Journal/Write - I process things by writing them down. All my essays, including the book I wrote, are all about me trying to process the ups and downs of my professional world and trying to make sense of it all. The great thing about journaling is that the act of writing forces your brain to process what you are feeling. Difficult things will always appear simpler when you write them down. Trust me, it's like a cheat code for processing tough situations.
Meditate - I have written about the virtues of meditation in previous posts, but I will quickly recap. Meditation allows your brain to take a pause. When the engine overheats, you have to give it a minute to cool down; otherwise, it will start breaking down. Meditation doesn't have to be complicated or time-consuming. All you need is five minutes every day. Here are the steps:
Find a quiet part of your house. Preferably a room with a door and a window.
Place a chair next to the window and sit down on it. Back straight. Palms down on your knees. Relaxed shoulders.
Remove all distractions. Remove your smartwatch and put it away. Set a timer for five minutes.
Straighten your back and close your eyes.
With your eyes closed, try to identify sounds you hear outside your window. Try to find birds chirping. Cars. Kids playing. Try to keep your focus on the sounds.
In about a minute or so, your mind will calm down enough for you to go to the next step, which is counting down.
Start with ten and count down to one. If a stray work thought pops into your head, don't get mad. Ignore it and continue counting down.
Once you get to one, start counting down again, until your timer rings.
In the beginning, it will feel like your mind is racing all over the place, but with practice, you can get your mind to dissociate enough to recover from the pressures of life. Over time, you can increase the time to ten, fifteen minutes, or longer.

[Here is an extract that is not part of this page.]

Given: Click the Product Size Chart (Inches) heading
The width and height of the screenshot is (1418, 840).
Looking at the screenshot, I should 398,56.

Physical fitness - Specifically, I am talking about strenuous cardio workouts. Not only are they good for staying healthy, but they're the only activity that causes your brain to release endorphins. Endorphins are natural painkillers that alleviate pain and elevate your mood. Find time to work up a sweat regularly, and it will result in lifelong benefits.

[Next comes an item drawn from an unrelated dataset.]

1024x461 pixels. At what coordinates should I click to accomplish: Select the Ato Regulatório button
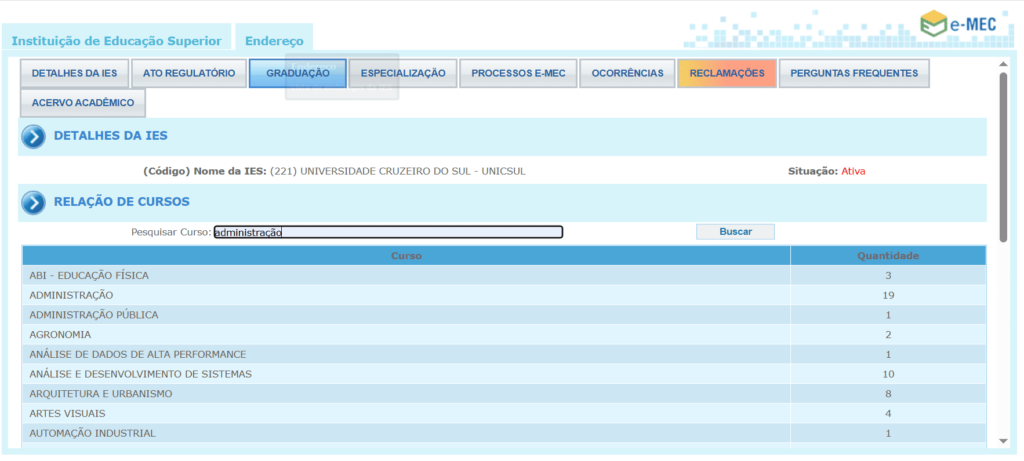[189, 74]
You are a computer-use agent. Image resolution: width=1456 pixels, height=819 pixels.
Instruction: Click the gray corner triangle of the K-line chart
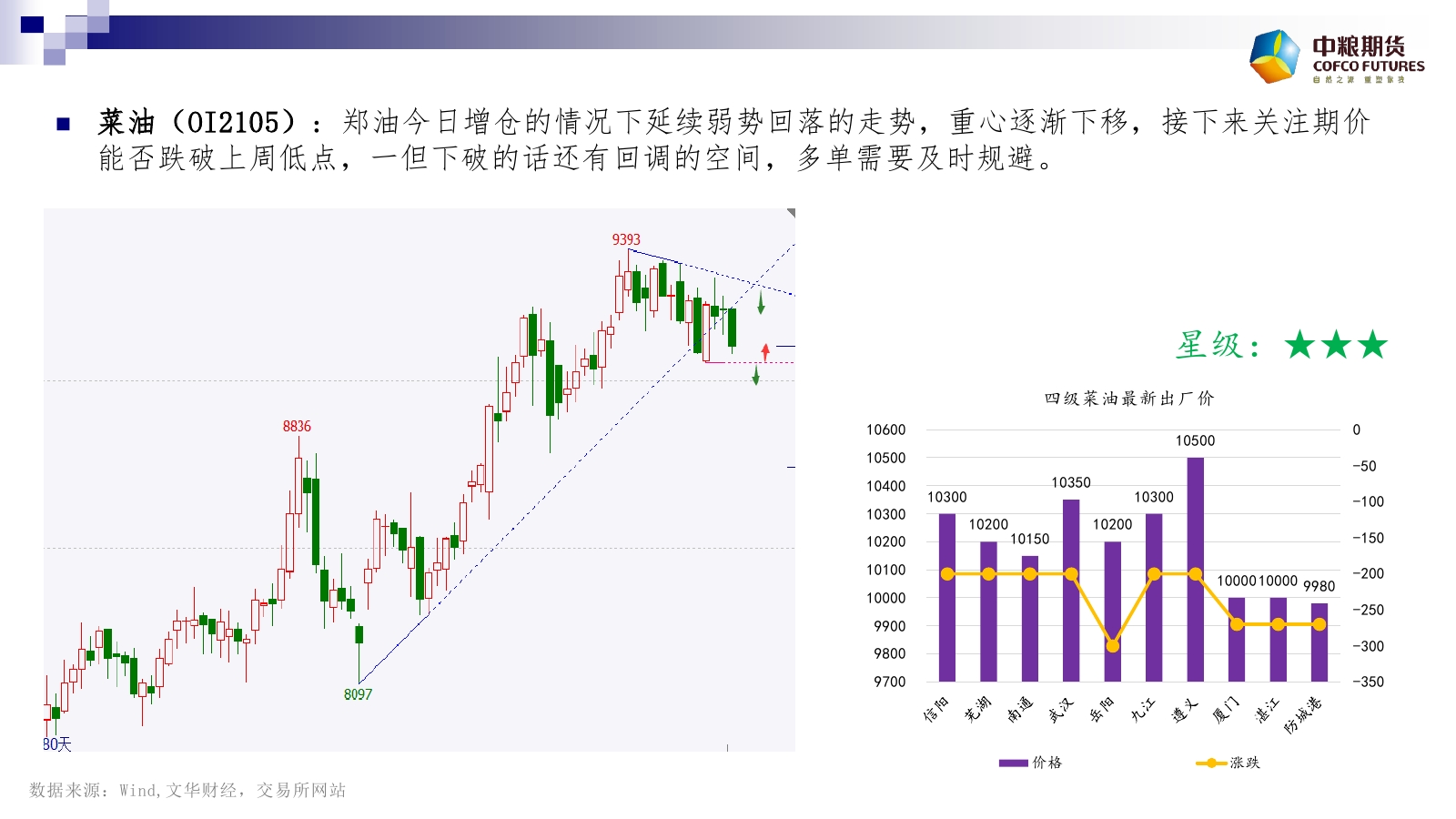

Make a change - Here is an interesting observation I have made over the years. People are more willing to stay in a crappy work situation than to take the risk of making a change for the better. It might seem like the risk associated with finding a new job or leaving your stable (but stressful) job to start a new company or business is way too high. Trust me when I say that silently suffering in a job is not worth it. If you are dreaming of starting a new company or business or finding another job because your current one is getting on your last nerve, do it. Do it now. The short-term effort might be high, but it is an effort you can control. Index on your happiness.
Seek professional help - Sometimes the stress and emotional weight we carry is too much to process on our own, even with friends, family, and healthy habits. There's no shame in recognizing when you need professional support. A therapist or counselor can provide tools and perspectives that friends and family simply can't offer. Executive coaches (ahem, like yours truly) can also be invaluable for leaders dealing with workplace-specific challenges.
In closing, I want all of you to remember one thing. The human condition is a messy one. We are all trying to make the best of this one life. Let’s remember that we are all humans and give ourselves some grace. God knows we need it.